Moments privilégiés à découvrir pour les plus jeunes ou à redécouvrir pour les nostalgiques des Noëls passés…
Quand j’étais enfant, la fête de la Nativité s’inscrivait comme la plus belle des fêtes dans la pure tradition du catholicisme. Les préparatifs débutaient avec les premiers Chanté Nwel dès le premier dimanche de l’Avent et atteignaient leur paroxysme à la veillée de Noël, le 24 décembre. Ces moments s’inscrivent, pour ma part, au rang de mes meilleurs souvenirs d’enfance.

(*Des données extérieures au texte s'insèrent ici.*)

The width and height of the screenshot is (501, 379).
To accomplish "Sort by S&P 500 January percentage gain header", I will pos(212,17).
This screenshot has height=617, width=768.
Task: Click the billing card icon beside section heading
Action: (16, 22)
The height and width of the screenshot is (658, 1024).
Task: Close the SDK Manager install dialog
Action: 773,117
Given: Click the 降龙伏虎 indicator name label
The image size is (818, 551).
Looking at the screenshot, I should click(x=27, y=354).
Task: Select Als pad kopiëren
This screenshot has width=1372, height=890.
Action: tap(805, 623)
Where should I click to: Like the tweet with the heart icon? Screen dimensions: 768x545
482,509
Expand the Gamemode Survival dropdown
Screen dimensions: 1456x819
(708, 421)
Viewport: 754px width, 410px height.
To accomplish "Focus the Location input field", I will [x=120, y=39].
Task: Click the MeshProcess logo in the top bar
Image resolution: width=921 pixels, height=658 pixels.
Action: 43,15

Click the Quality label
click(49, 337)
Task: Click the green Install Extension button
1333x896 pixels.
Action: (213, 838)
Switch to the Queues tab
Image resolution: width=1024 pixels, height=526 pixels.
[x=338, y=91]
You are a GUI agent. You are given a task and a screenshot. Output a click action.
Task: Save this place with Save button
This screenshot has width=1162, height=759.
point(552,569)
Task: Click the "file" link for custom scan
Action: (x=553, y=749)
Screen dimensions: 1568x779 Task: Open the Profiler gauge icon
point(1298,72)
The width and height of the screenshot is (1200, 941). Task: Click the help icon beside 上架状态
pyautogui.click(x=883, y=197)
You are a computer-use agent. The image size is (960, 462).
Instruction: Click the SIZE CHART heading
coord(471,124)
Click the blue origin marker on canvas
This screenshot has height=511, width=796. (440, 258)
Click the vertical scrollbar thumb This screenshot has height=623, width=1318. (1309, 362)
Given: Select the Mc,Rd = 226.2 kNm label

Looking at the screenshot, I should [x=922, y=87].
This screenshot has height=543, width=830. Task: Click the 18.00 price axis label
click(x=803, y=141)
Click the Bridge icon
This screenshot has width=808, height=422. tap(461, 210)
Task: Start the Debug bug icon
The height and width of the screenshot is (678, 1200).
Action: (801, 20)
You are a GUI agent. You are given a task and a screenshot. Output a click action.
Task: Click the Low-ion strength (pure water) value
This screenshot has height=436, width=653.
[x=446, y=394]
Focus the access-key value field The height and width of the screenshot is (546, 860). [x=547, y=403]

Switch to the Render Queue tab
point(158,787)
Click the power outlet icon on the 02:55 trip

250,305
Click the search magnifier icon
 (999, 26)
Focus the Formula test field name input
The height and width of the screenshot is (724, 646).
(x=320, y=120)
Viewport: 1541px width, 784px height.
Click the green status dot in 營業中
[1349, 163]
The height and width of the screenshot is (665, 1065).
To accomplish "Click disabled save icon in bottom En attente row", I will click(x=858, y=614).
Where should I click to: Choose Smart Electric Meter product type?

Ma mère, que la famille, les amis, les voisins surnommaient « Amie Irma », accueillait chaque soir les enfants du voisinage, après les devoirs, pour entonner les Chanté Noël. Nous disposions de la seule maison avec véranda du quartier et chaque année, notre foyer se transformait en quartier général des festivités. La rue résonnait alors de cantiques pendant près d’une heure car les enfants de tous âges s’y donnaient rendez-vous avec bonheur et gourmandise.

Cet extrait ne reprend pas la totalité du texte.